» OBJECTIFS
[A] Renvoyez tel quel le passage de l'article sur l'étude de Stanford qui va de « En présentant en » jusqu'à « la famille Jones. ».
[B] Pour chacun des énoncés suivants, indiquez par oui ou par non s'il concorde avec l'article sur l'étude de Stanford, en citant mot pour mot les termes qui tranchent : (i) L'une des études a interrogé 80 nouveaux étudiants. (ii) Les recherches de Jordan portent spécifiquement sur Facebook. (iii) Les sujets sous-estimaient les activités distrayantes de leurs camarades.

» TEXTE SOURCE
※ ※ ※

Il existe d’innombrables moyens de faire en sorte de se sentir minable. En voici une de plus, selon une étude de Stanford : croire que vous êtes seul dans votre malheur. L'article «Le malheur est une chose plus partagée que les gens le ne pensent», paru dans le numéro du mois de janvier de la revue Personnality and Social Psychology Bulletin, s’appuie sur une série d’études portant sur la manière dont les étudiants évaluent leur humeur et celle des autres.
Sous la houlette d’Alex Jordan, alors doctorant au département de Psychologie de Stanford, les chercheurs concluent que leurs sujets sous-estiment constamment le découragement chez les autres – et s’en sentent dès lors d’autant plus découragés eux-mêmes. Jordan a eu l’idée de mener cette étude en observant les réactions de ses amis sur Facebook : il avait remarqué qu’ils semblaient souvent mélancoliques après s’être connectés au site et avoir jeté un œil sur les jolies photos, les biographies parfaites et autres status updates enjoués de leurs contacts. «Ils étaient convaincus que tous les autres avaient une vie parfaite», me dit-il.
La leçon de Montesquieu
Cette tendance humaine à surestimer le bonheur des autres n’a évidemment rien de neuf. Jordan cite à cet effet Montesquieu : «Si on ne voulait qu’être heureux, cela serait bientôt fait. Mais on veut être plus heureux que les autres, et cela est presque toujours difficile parce que nous croyons les autres plus heureux qu’ils ne sont.» Les réseaux sociaux pourraient bien renforcer cette tendance. Les recherches de Jordan ne s’intéressent pas spécifiquement à Facebook, mais si ses conclusions sont correctes, elles suggèrent que ce site aurait le pouvoir de nous faire nous sentir plus tristes et plus seuls.
En présentant en vitrine une version spirituelle, joyeuse et bien organisée de la vie des gens et en nous invitant donc à des comparaisons dont nous sortons avec l’impression que nous sommes des losers, Facebook semble exploiter le talon d’Achille de la nature humaine. Et les femmes – qui font partie des plus malheureux – semblent particulièrement promptes à vouloir à tout prix ressembler à ce qu’elles s’imaginent être le bonheur de la famille Jones.
Dans une des études de Stanford, Jordan et ses amis chercheurs ont demandé à 80 nouveaux étudiants de leur indiquer si eux-mêmes ou leurs camarades de promotion avaient été confrontés récemment à des événements positifs ou négatifs sur le plan émotionnel. À maintes reprises, les sujets sous-estimaient le nombre d’expériences négatives («une dispute pénible,» «se sentir triste parce que ses amis lui manquent») endurées par leurs camarades. Ils surestimaient également les activités distrayantes («sortir avec des amis», «aller à une soirée») de ces mêmes camarades.

※ ※ ※

» INFORMATIONS FOURNIES
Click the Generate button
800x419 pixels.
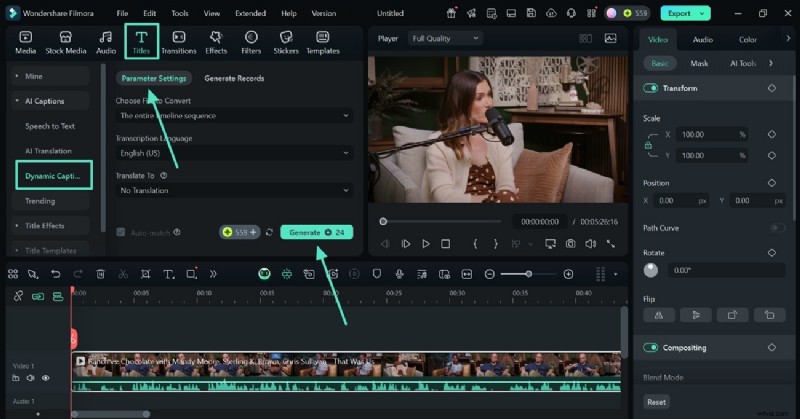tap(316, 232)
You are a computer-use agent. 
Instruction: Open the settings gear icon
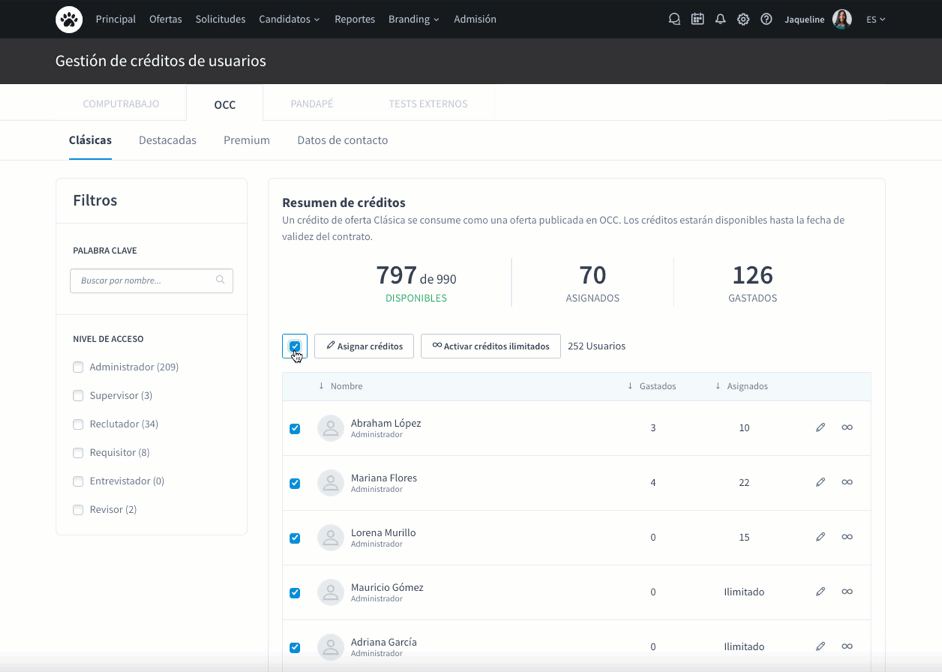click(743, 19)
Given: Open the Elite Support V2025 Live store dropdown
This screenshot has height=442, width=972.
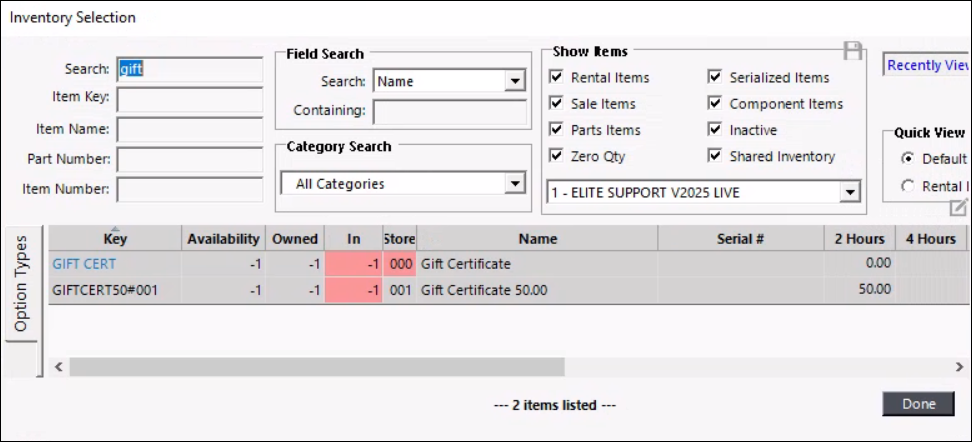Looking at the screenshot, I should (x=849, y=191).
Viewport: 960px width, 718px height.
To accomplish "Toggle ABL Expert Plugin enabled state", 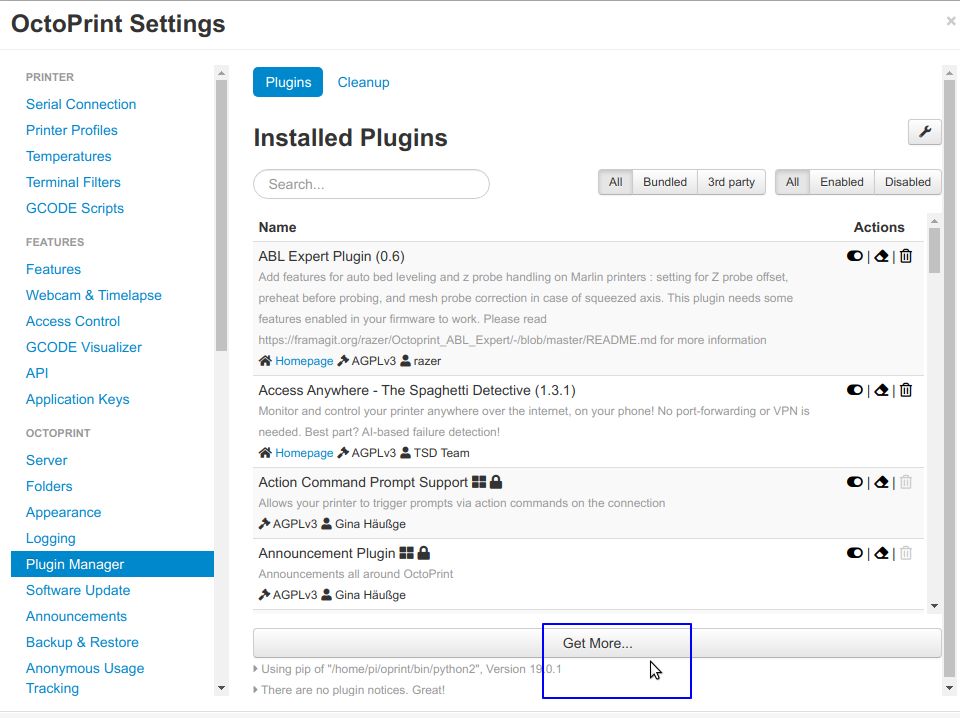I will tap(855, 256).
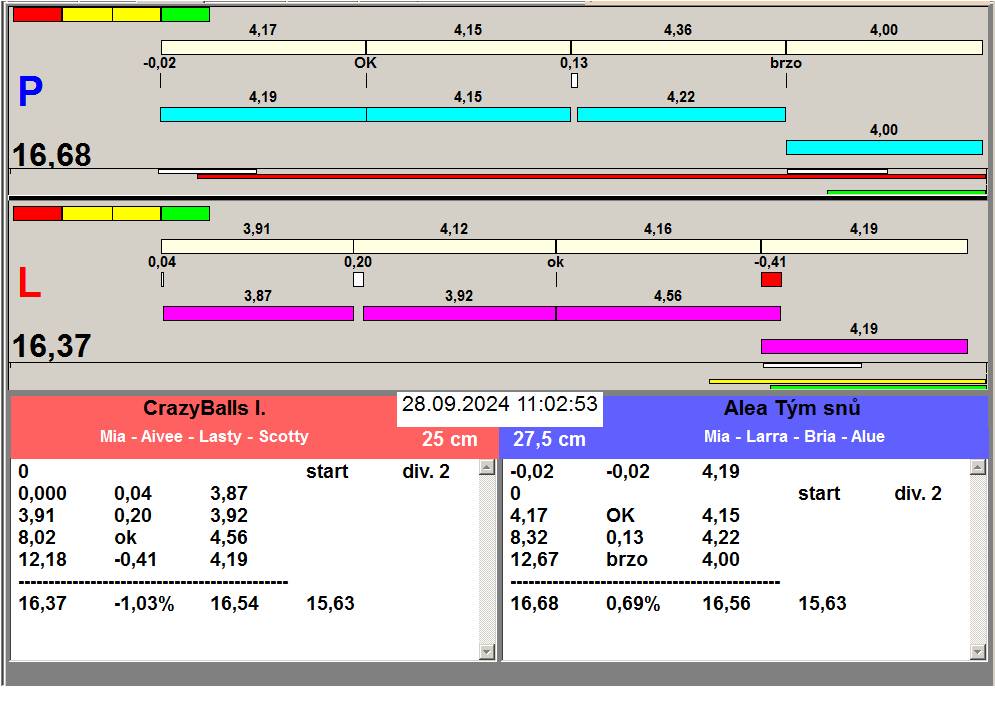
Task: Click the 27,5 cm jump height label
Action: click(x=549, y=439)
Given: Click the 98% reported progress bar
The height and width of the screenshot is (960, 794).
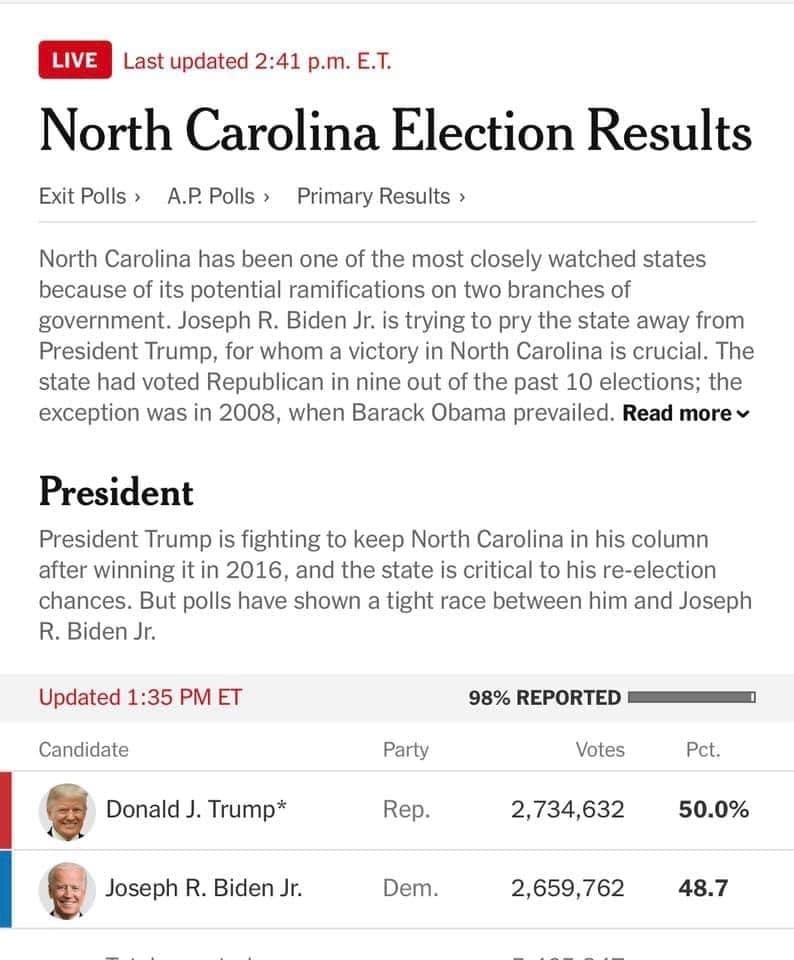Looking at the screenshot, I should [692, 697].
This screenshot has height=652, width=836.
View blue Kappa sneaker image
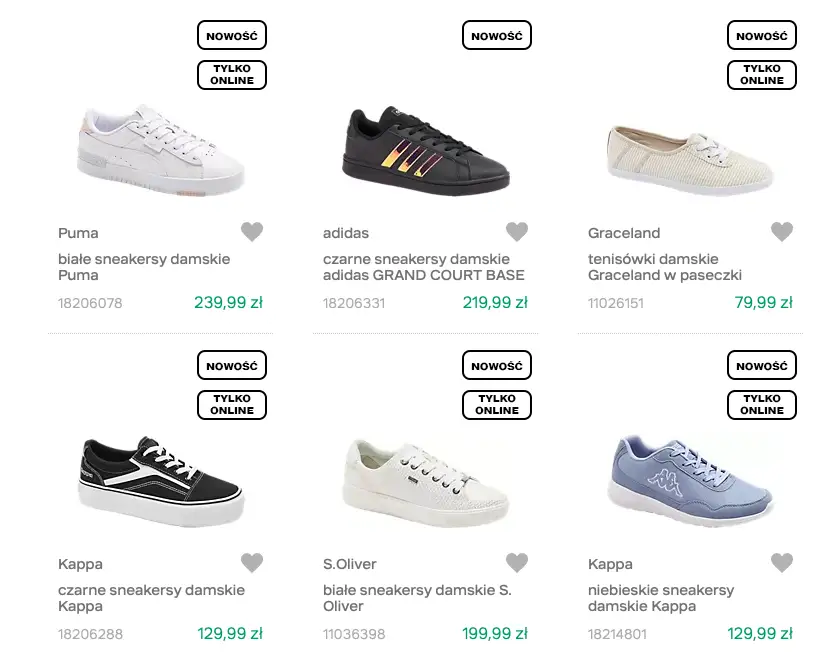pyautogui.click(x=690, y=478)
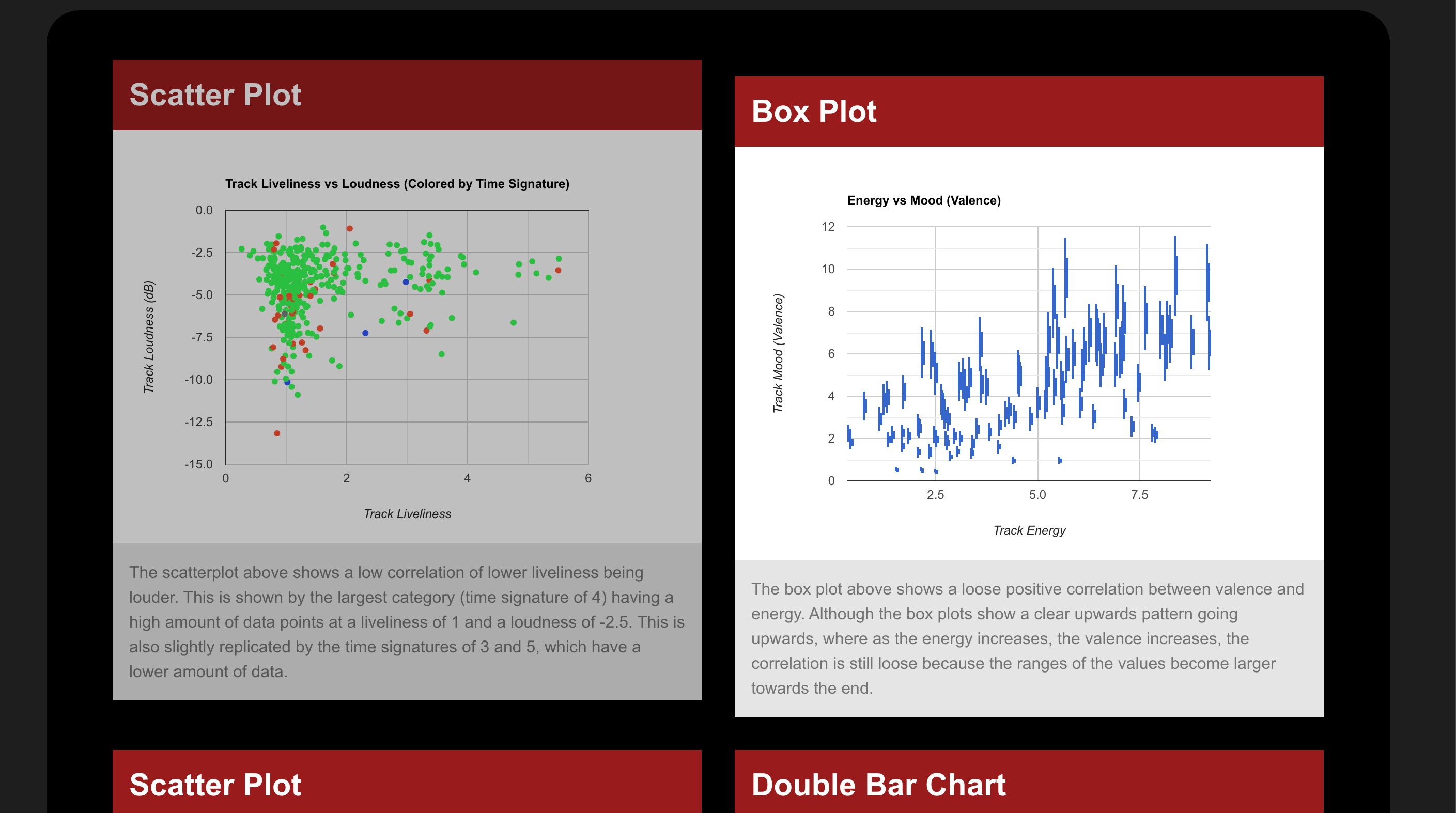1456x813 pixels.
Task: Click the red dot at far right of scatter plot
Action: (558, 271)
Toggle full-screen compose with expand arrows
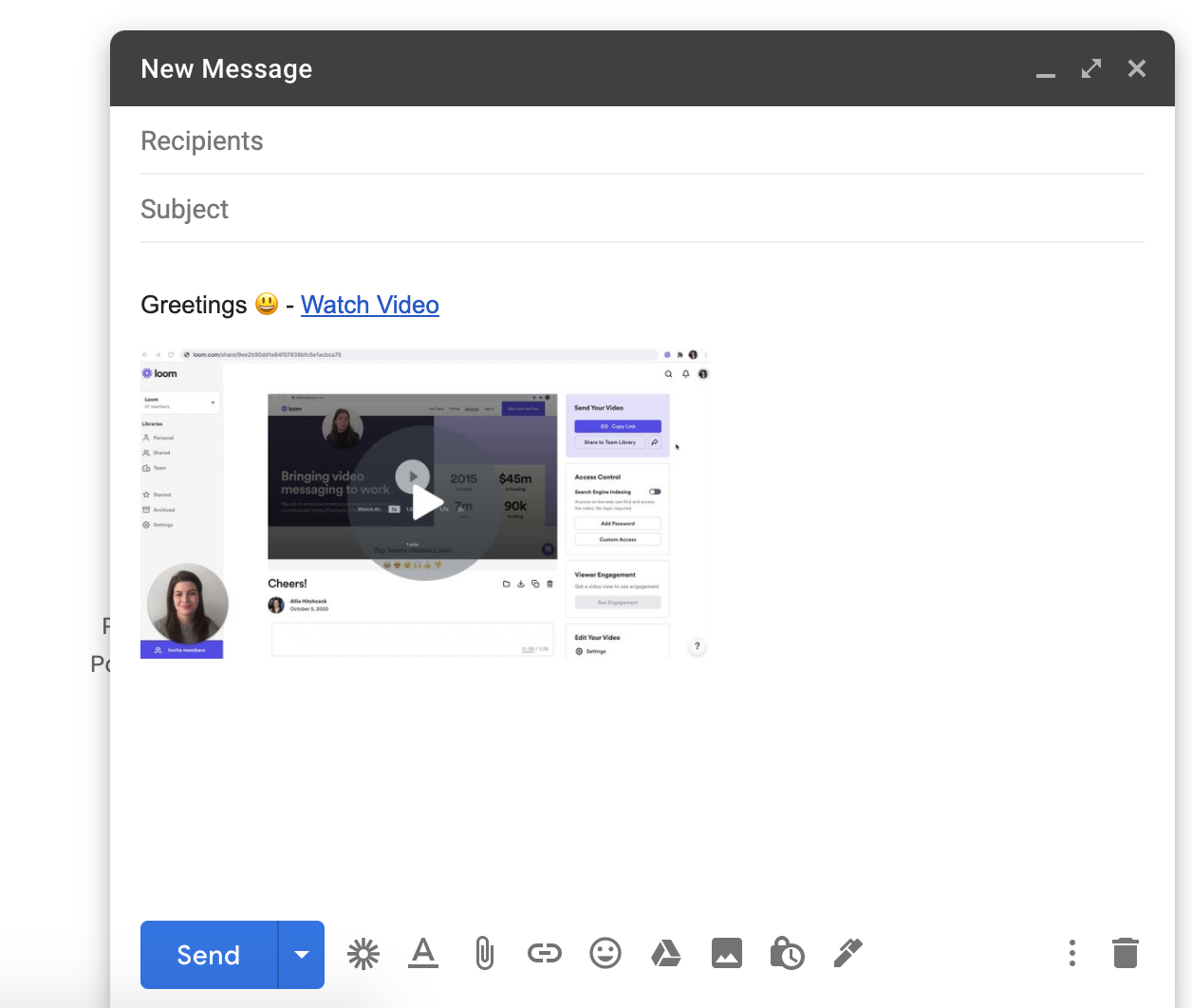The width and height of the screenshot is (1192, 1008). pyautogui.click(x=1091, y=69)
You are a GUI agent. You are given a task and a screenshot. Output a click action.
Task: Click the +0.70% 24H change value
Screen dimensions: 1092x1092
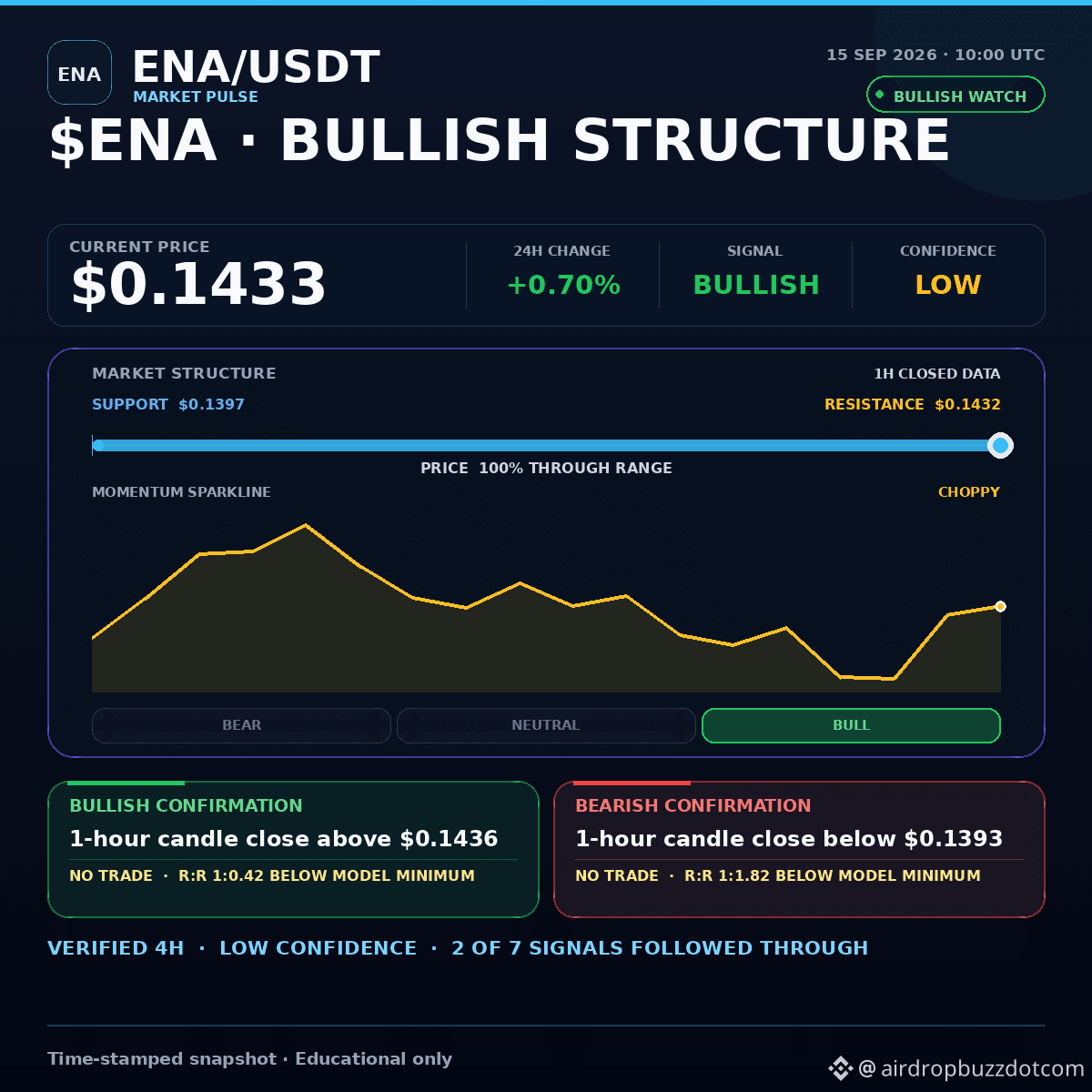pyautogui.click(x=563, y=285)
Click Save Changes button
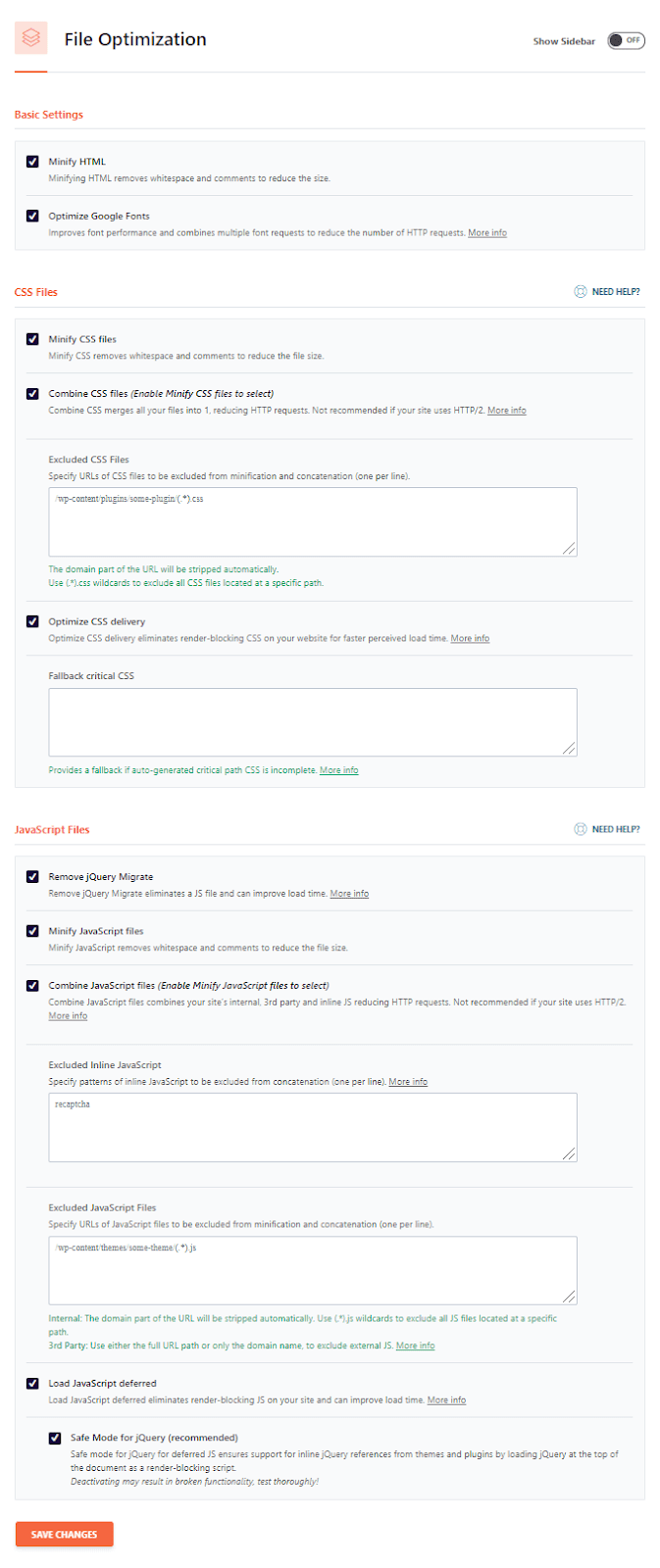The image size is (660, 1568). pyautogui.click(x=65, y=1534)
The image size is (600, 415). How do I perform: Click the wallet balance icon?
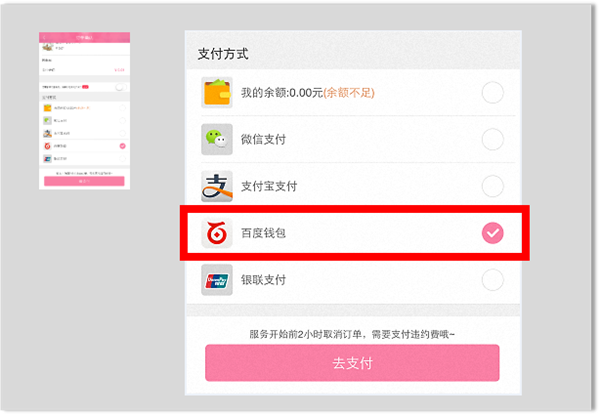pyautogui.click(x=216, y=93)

※ ※ ※

» RÉPONSES ATTENDUES
[A]
En présentant en vitrine une version spirituelle, joyeuse et bien organisée de la vie des gens et en nous invitant donc à des comparaisons dont nous sortons avec l’impression que nous sommes des losers, Facebook semble exploiter le talon d’Achille de la nature humaine. Et les femmes – qui font partie des plus malheureux – semblent particulièrement promptes à vouloir à tout prix ressembler à ce qu’elles s’imaginent être le bonheur de la famille Jones.

[B]
(i) Oui : « ont demandé à 80 nouveaux étudiants ».
(ii) Non : « Les recherches de Jordan ne s’intéressent pas spécifiquement à Facebook ».
(iii) Non : « Ils surestimaient également les activités distrayantes ».